▶ [Exercise goal]: Beginning with the line containing "Task: Click the" and ending at the last line of the records, transcribe each line exactly. Do not include pictures.

▶ [Extracted entries]:
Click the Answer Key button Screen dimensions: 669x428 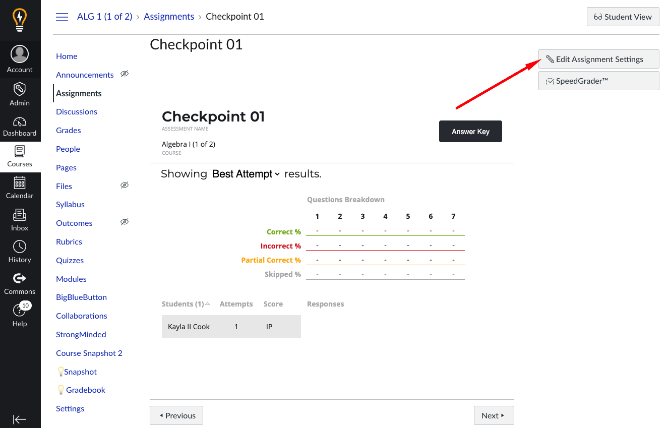click(x=470, y=132)
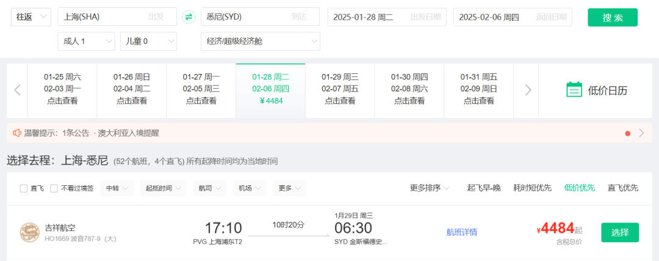This screenshot has width=659, height=261.
Task: Expand the notice with right chevron
Action: (x=641, y=133)
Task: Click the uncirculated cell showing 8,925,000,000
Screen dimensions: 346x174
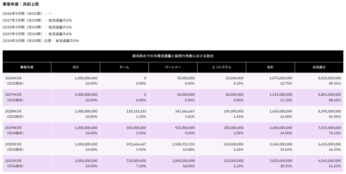Action: coord(329,78)
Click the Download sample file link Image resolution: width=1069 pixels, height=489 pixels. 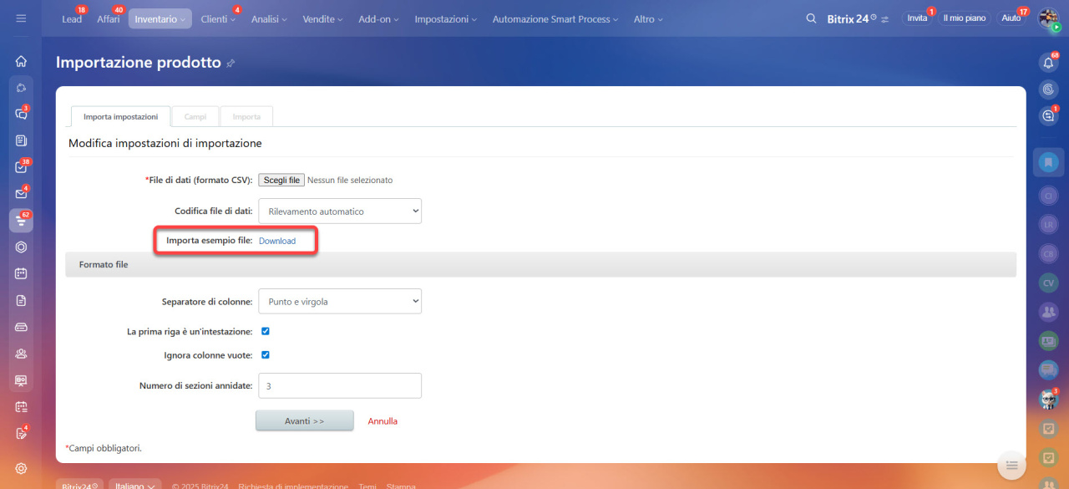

▶ [Response to the exercise]:
Task: Click the uncirculated cell showing 8,925,000,000
Screen dimensions: 346x174
Action: coord(329,78)
Click the Download sample file link Image resolution: width=1069 pixels, height=489 pixels. 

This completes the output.